I think he may have called me a bar rat, jokingly. I said i was but in a non-trashy way.
His internet history had "Disney Porn" on it.
i will pay you if you can come get me. he just suggested that we would have a hockey themed wedding.
I dont think he was a real cab driver. I think he was just a creepy guy with a van.
I am VERY upset that you called my fiesta a waste of time.
I fucked a 6'7 Danish man. In the ocean. At 5am. Greetings from Florida!
this lesbian fantasy crush is getting WAY out of hand. just spent an entire meeting staring at her long fingers thinking, "oh those could be fun"
Girl on the bus just slammed her book shut, turned to me and said "I'm way to fucking high to be studying"
I am stoned and listening to the Olympics music I downloaded on Saturday. Best 6 dollars I have ever spent.

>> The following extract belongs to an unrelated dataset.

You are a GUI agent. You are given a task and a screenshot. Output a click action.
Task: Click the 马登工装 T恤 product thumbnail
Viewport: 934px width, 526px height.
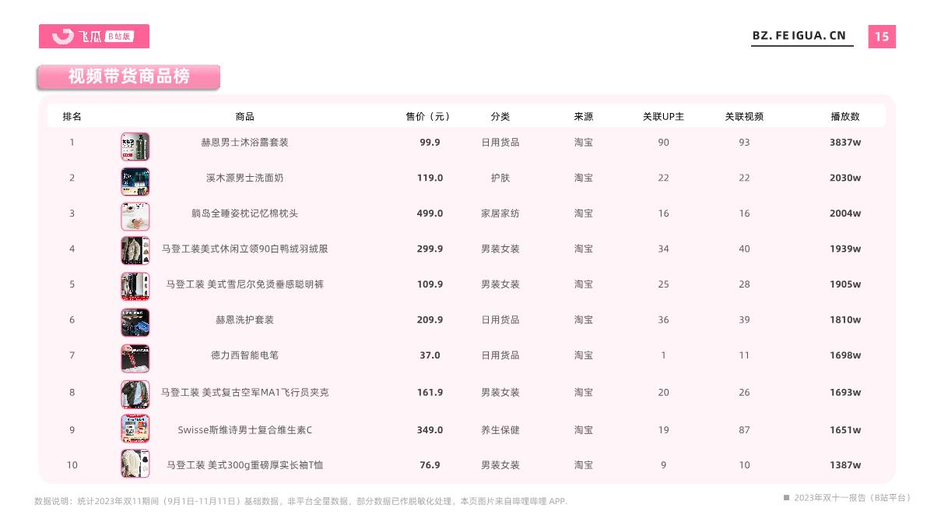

When my mom found out he was a high school drop out she was like "seriously? Can we raise the bar a little higher next time kels?" So my moms pretty cool
Either I think of sex like a man, or all the men in Vegas are women.
of course we called 911. an innocent mans booze was at steak
your phone died, so you started bawling in the bar
yeah that sounds like me
I'm eating a block of cheese like its a sandwich in the tsa line
Oh man I missed being single! Two different guys just sent me dick pics during my kid’s little league game.